In dem Verwaltungsstreitverfahren

wegen Recht der Fahrerlaubnisse einschließlich Fahrerlaubnisprüfungen,

hier: Beschwerde nach §§ 80, 80a VwGO

hat der 2. Senat des Thüringer Oberverwaltungsgerichts durch den Richter am Oberverwaltungsgericht Bathe als Vorsitzenden, den Richter am Oberverwaltungsgericht Schneider und den an das Gericht abgeordneten Richter am Verwaltungsgericht Gith

am 12. März 2003 beschlossen:

Tenor:

Die Beschwerde des Antragstellers gegen den Beschluss des Verwaltungsgerichts Meiningen vom 6. September 2002 - 2 E 502/02.Me - wird zurückgewiesen.

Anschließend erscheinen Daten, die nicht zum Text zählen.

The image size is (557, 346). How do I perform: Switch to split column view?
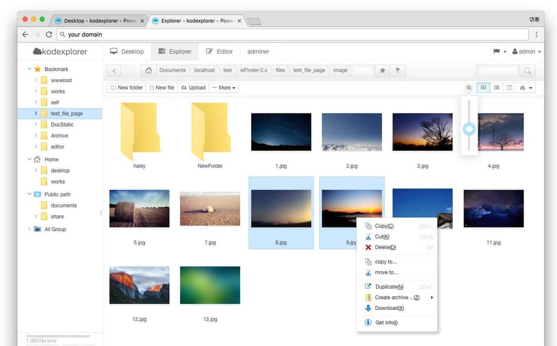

Der Antragsteller hat auch die Kosten des Beschwerdeverfahrens zu tragen.

Der Streitwert wird unter Abänderung der erstinstanzlichen Streitwertfestsetzung für beide Rechtszüge auf jeweils 4.000,00 EU R festgesetzt.

Gründe:

I.

Der Antragsteller, der bis Juli 2002 als Berufskraftfahrer beschäftigt war, ist Inhaber der Fahrerlaubnisse der Klassen 1 bis 5, die den Klassen A, C, CE, C1E, C1, BE, B, L, M und T nach neuer Bezeichnung entsprechen.

Nach mehreren straßenverkehrsrechtlichen Verstößen in den Jahren 1997 und 1998, die mit insgesamt 11 Punkten nach dem Punktekatalog bewertet wurden, verwarnte der Antragsgegner den Antragsteller erstmals im Mai 1999. Nach der freiwilligen Teilnahme an einem Aufbauseminar wurden ihm 2 Punkte gestrichen.

Kurz nach dem Aufbauseminar beging der Antragsteller im Mai 1999 und im Juni 2000 erneut eine Verkehrsordnungswidrigkeit bzw. eine Straftat, die zusammen mit 6 Punkten bewertet wurden. Im April 2001 verwarnte der Antragsgegner den Antragsteller bei einem Stand von 15 Punkten ein weiteres Mal.

Am 20. August 2001 beging der Antragsteller einen mit 3 Punkten zu bewertenden Verkehrsverstoß. Die hierzu ergangene Bußgeldentscheidung wurde am 5. Februar 2002 rechtskräftig.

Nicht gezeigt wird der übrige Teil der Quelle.